Ever tried to run your amazing data analysis six months later? Or tried to share your code with a colleague? Was it a smooth and beautiful transition? Or did you spend hours trying to figure out what you did and why it doesn't work anymore? If so, this course is for you.
This course will introduce you to several tools that will up your data engineering game and make your research reproducible - both for future you and your collaborators. We will cover the basics of using Git and GitHub to manage your code and data, and how to use Python* tools to make your work more reproducible. We will cover the basics of version control, how to use GitHub to collaborate with others and how to use GitHub Actions to automate your workflow.By the end of the course you will have a solid understanding of how to make your work more reproducible and save yourself future headaches.
* other programming languages can also be supported
We start the course by covering basic shell usage in your computer's terminal. We then move on to the git cli (command line interface), introducing the basic concepts of version control as we go, including: pushing, pulling and merging changes.
Once we're familiar with git cli basics we will move into the popular GitHub web interface, where we will cover the basics of creating and managing repositories, as well as the GitHub workflow using feature branches, pull requests and code reviews. We will also cover the concept of rebasing and how to use it to keep your git history clean and easy to follow. Finally we will demonstrate the power of GitHub Issues and Projects as a way to manage your work and collaborate with others.
The second part of the course will focus on some key ideas that you can use to improve the reproducibility of you work. This part of the course is usually done with a Python-first mentality but other programming languages can also be supported (see prerequisites).
We will cover virtual environments and reproducible dependency management (with Pipenv), environment and configuration files and an introduction to ensuring you don't break your code by adding automated testing (with pytest).

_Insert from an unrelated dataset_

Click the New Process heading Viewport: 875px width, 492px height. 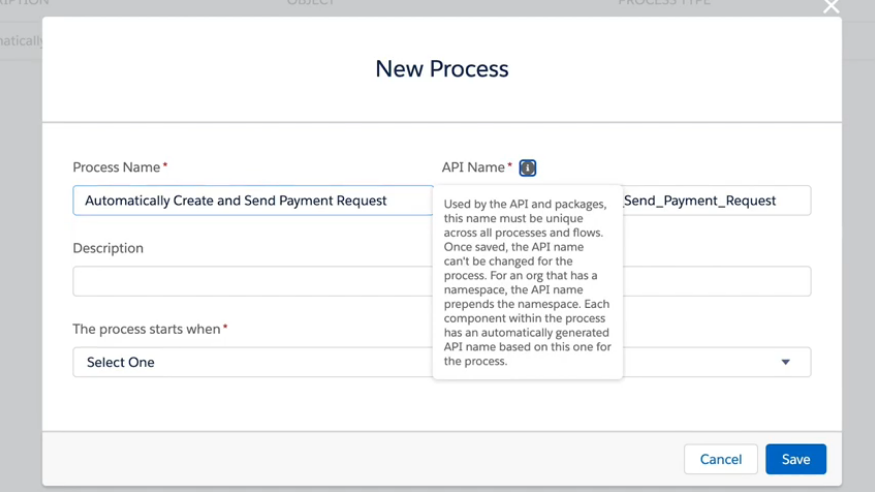442,69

Finally, we will go back into GitHub and show you how GitHub Actions can help you automate this and so much more.
Scientists at any career stage (including students) in biology and related areas of science and medicine who have some experience of coding in Python or another programming language (see prerequisites) and wish to expand their skills in the area of data engineering and reproducibility.
If you have no experience programming in any language then you may find our Python for Biologists course more appropriate.

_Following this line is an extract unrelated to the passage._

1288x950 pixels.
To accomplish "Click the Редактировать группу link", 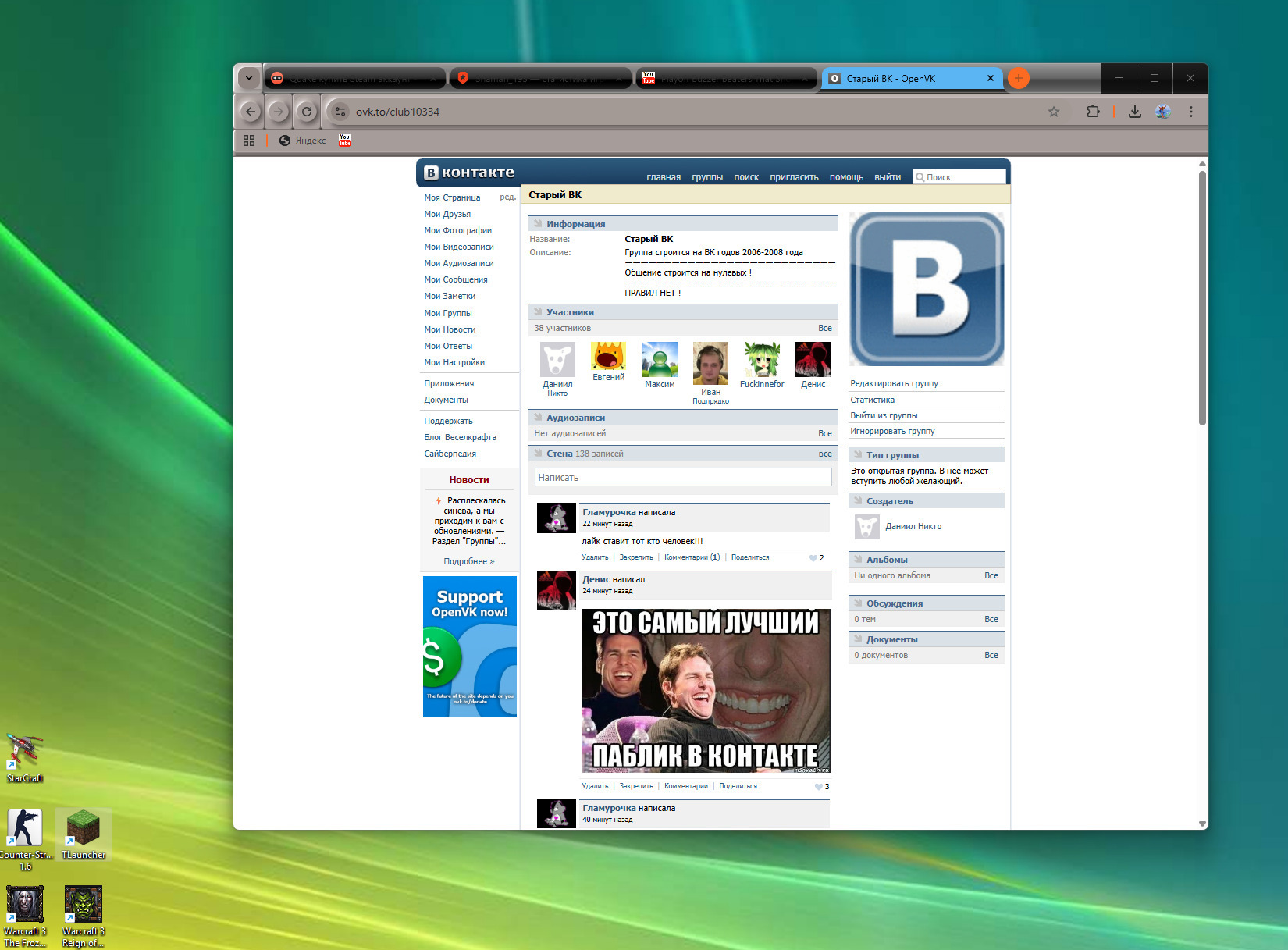I will (894, 383).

Attendees usually work on their own laptops and are expected to install some programmes before the course. Any laptop or operating system is suitable.

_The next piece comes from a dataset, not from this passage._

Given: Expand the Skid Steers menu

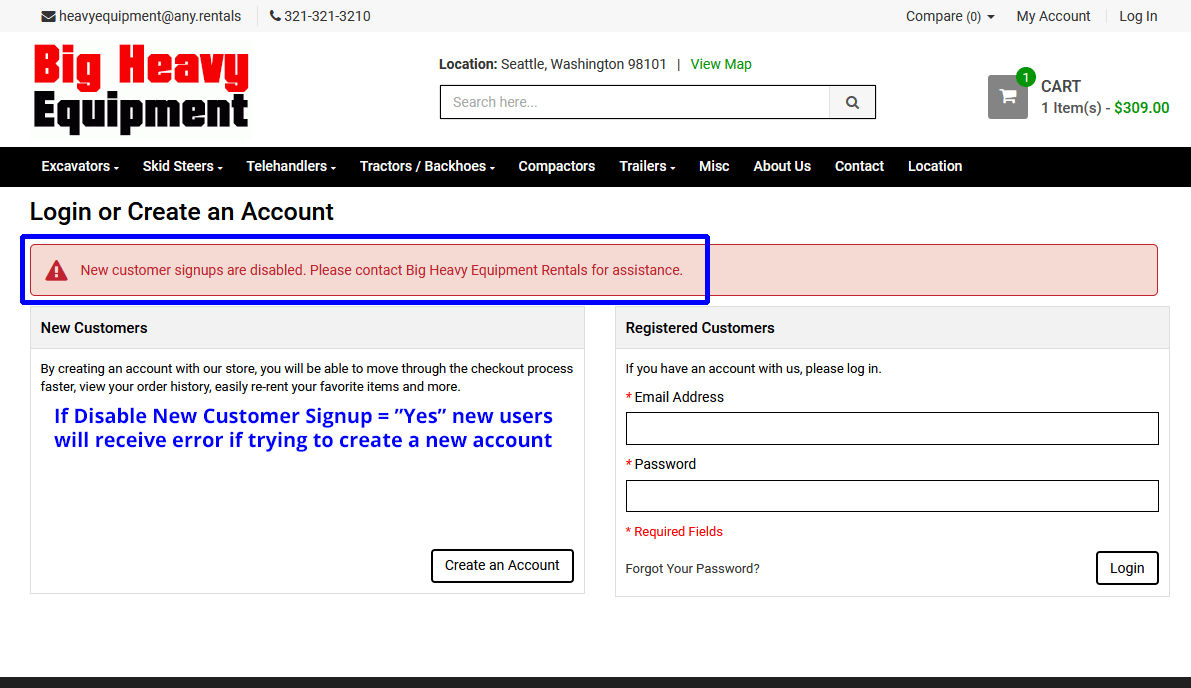Looking at the screenshot, I should click(x=182, y=166).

We expect attendees to have previous experience in Python, R or any other programming language. Programming skills should be equivalent to having done our Data Exploration course and built upon those skills in whichever language. If you are using any language other than Python, please make this clear when you organise or sign up for the course so we can be sure to show you the correct tools for your language.
Attendees should be comfortable installing applications on their own laptops and will be required to do so before the course, details of which will be provided closer to the time. Any laptop or operating system is suitable.